Copy the records below exactly.
RECORDS TO PROCESS Block Start
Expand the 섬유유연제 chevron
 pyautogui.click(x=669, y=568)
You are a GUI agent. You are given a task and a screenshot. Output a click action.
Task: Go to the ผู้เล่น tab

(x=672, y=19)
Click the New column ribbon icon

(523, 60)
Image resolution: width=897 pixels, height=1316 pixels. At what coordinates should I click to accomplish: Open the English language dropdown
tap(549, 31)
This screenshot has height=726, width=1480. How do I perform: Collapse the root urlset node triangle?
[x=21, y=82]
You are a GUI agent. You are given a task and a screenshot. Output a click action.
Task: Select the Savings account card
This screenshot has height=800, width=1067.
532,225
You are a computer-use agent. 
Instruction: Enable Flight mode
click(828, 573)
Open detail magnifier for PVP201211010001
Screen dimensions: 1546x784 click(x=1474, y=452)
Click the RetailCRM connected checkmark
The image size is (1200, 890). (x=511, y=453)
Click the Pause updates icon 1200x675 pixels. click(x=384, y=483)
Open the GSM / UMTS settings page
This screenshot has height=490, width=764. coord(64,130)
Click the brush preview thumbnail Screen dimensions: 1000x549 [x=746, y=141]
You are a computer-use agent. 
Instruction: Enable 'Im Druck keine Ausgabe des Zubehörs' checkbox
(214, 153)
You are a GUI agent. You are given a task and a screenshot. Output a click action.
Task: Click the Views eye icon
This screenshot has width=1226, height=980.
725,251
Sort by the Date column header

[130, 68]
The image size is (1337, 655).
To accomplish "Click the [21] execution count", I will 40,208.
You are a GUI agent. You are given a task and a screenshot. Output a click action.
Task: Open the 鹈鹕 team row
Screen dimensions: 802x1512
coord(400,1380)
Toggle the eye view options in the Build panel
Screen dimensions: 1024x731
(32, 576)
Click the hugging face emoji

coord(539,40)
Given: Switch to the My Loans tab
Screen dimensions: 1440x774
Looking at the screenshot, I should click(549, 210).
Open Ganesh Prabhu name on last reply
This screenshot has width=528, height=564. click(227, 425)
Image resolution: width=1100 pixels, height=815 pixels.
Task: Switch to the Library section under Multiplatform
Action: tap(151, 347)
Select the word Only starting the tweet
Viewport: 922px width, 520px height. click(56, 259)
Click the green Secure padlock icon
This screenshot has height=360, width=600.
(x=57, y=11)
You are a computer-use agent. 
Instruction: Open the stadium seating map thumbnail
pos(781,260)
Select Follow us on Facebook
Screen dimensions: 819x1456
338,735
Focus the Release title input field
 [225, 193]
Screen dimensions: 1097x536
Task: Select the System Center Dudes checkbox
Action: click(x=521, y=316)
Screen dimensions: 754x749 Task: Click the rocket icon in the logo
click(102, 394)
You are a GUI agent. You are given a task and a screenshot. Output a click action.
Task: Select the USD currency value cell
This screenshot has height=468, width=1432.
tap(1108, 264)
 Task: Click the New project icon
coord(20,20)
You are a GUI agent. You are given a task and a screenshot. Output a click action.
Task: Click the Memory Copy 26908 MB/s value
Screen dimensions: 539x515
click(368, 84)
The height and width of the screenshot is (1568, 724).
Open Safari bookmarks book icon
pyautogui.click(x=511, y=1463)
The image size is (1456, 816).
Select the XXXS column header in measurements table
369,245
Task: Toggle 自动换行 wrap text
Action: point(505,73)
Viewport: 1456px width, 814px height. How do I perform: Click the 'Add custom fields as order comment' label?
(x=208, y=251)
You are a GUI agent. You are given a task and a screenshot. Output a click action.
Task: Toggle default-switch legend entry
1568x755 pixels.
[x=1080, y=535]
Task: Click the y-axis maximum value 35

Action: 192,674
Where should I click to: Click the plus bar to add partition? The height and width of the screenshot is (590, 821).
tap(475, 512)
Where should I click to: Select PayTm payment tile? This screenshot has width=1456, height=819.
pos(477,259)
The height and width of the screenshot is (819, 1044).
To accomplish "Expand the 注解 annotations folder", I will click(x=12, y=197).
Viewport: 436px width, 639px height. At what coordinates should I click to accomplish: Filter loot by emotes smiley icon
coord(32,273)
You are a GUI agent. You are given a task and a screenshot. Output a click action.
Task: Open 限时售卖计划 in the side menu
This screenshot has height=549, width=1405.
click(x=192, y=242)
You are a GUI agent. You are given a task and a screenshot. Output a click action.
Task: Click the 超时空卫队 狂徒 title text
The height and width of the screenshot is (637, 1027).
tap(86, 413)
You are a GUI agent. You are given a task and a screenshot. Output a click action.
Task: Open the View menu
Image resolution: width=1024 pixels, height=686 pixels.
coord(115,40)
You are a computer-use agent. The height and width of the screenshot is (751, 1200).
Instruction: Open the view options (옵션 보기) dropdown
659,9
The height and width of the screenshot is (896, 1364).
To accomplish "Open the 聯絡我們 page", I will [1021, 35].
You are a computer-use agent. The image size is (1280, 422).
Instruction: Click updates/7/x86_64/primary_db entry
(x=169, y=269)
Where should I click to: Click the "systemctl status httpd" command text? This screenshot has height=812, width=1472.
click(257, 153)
RECORDS TO PROCESS Block End
# WRITTEN REPLY:
Expand the 섬유유연제 chevron
 pyautogui.click(x=669, y=568)
You are a GUI agent. You are given a task and a screenshot. Output a click action.
Task: Go to the ผู้เล่น tab

(x=672, y=19)
Click the New column ribbon icon

(523, 60)
Image resolution: width=897 pixels, height=1316 pixels. At what coordinates should I click to accomplish: Open the English language dropdown
tap(549, 31)
This screenshot has height=726, width=1480. How do I perform: Collapse the root urlset node triangle?
[x=21, y=82]
You are a GUI agent. You are given a task and a screenshot. Output a click action.
Task: Select the Savings account card
This screenshot has height=800, width=1067.
532,225
You are a computer-use agent. 
Instruction: Enable Flight mode
click(828, 573)
Open detail magnifier for PVP201211010001
Screen dimensions: 1546x784 click(x=1474, y=452)
Click the RetailCRM connected checkmark
The image size is (1200, 890). (x=511, y=453)
Click the Pause updates icon 1200x675 pixels. click(x=384, y=483)
Open the GSM / UMTS settings page
This screenshot has height=490, width=764. coord(64,130)
Click the brush preview thumbnail Screen dimensions: 1000x549 [x=746, y=141]
You are a computer-use agent. 
Instruction: Enable 'Im Druck keine Ausgabe des Zubehörs' checkbox
(214, 153)
You are a GUI agent. You are given a task and a screenshot. Output a click action.
Task: Click the Views eye icon
This screenshot has width=1226, height=980.
725,251
Sort by the Date column header

[130, 68]
The image size is (1337, 655).
To accomplish "Click the [21] execution count", I will 40,208.
You are a GUI agent. You are given a task and a screenshot. Output a click action.
Task: Open the 鹈鹕 team row
Screen dimensions: 802x1512
coord(400,1380)
Toggle the eye view options in the Build panel
Screen dimensions: 1024x731
(32, 576)
Click the hugging face emoji

coord(539,40)
Given: Switch to the My Loans tab
Screen dimensions: 1440x774
Looking at the screenshot, I should click(549, 210).
Open Ganesh Prabhu name on last reply
This screenshot has width=528, height=564. click(227, 425)
Image resolution: width=1100 pixels, height=815 pixels.
Task: Switch to the Library section under Multiplatform
Action: tap(151, 347)
Select the word Only starting the tweet
Viewport: 922px width, 520px height. click(56, 259)
Click the green Secure padlock icon
This screenshot has height=360, width=600.
(x=57, y=11)
You are a computer-use agent. 
Instruction: Open the stadium seating map thumbnail
pos(781,260)
Select Follow us on Facebook
Screen dimensions: 819x1456
338,735
Focus the Release title input field
 [225, 193]
Screen dimensions: 1097x536
Task: Select the System Center Dudes checkbox
Action: click(x=521, y=316)
Screen dimensions: 754x749 Task: Click the rocket icon in the logo
click(102, 394)
You are a GUI agent. You are given a task and a screenshot. Output a click action.
Task: Select the USD currency value cell
This screenshot has height=468, width=1432.
tap(1108, 264)
 Task: Click the New project icon
coord(20,20)
You are a GUI agent. You are given a task and a screenshot. Output a click action.
Task: Click the Memory Copy 26908 MB/s value
Screen dimensions: 539x515
click(368, 84)
The height and width of the screenshot is (1568, 724).
Open Safari bookmarks book icon
pyautogui.click(x=511, y=1463)
The image size is (1456, 816).
Select the XXXS column header in measurements table
369,245
Task: Toggle 自动换行 wrap text
Action: point(505,73)
Viewport: 1456px width, 814px height. How do I perform: Click the 'Add custom fields as order comment' label?
(x=208, y=251)
You are a GUI agent. You are given a task and a screenshot. Output a click action.
Task: Toggle default-switch legend entry
1568x755 pixels.
[x=1080, y=535]
Task: Click the y-axis maximum value 35

Action: 192,674
Where should I click to: Click the plus bar to add partition? The height and width of the screenshot is (590, 821).
tap(475, 512)
Where should I click to: Select PayTm payment tile? This screenshot has width=1456, height=819.
pos(477,259)
The height and width of the screenshot is (819, 1044).
To accomplish "Expand the 注解 annotations folder", I will click(x=12, y=197).
Viewport: 436px width, 639px height. At what coordinates should I click to accomplish: Filter loot by emotes smiley icon
coord(32,273)
You are a GUI agent. You are given a task and a screenshot. Output a click action.
Task: Open 限时售卖计划 in the side menu
This screenshot has height=549, width=1405.
click(x=192, y=242)
You are a GUI agent. You are given a task and a screenshot. Output a click action.
Task: Click the 超时空卫队 狂徒 title text
The height and width of the screenshot is (637, 1027).
tap(86, 413)
You are a GUI agent. You are given a task and a screenshot. Output a click action.
Task: Open the View menu
Image resolution: width=1024 pixels, height=686 pixels.
coord(115,40)
You are a computer-use agent. The height and width of the screenshot is (751, 1200).
Instruction: Open the view options (옵션 보기) dropdown
659,9
The height and width of the screenshot is (896, 1364).
To accomplish "Open the 聯絡我們 page", I will [1021, 35].
You are a computer-use agent. The image size is (1280, 422).
Instruction: Click updates/7/x86_64/primary_db entry
(x=169, y=269)
Where should I click to: Click the "systemctl status httpd" command text? This screenshot has height=812, width=1472.
click(257, 153)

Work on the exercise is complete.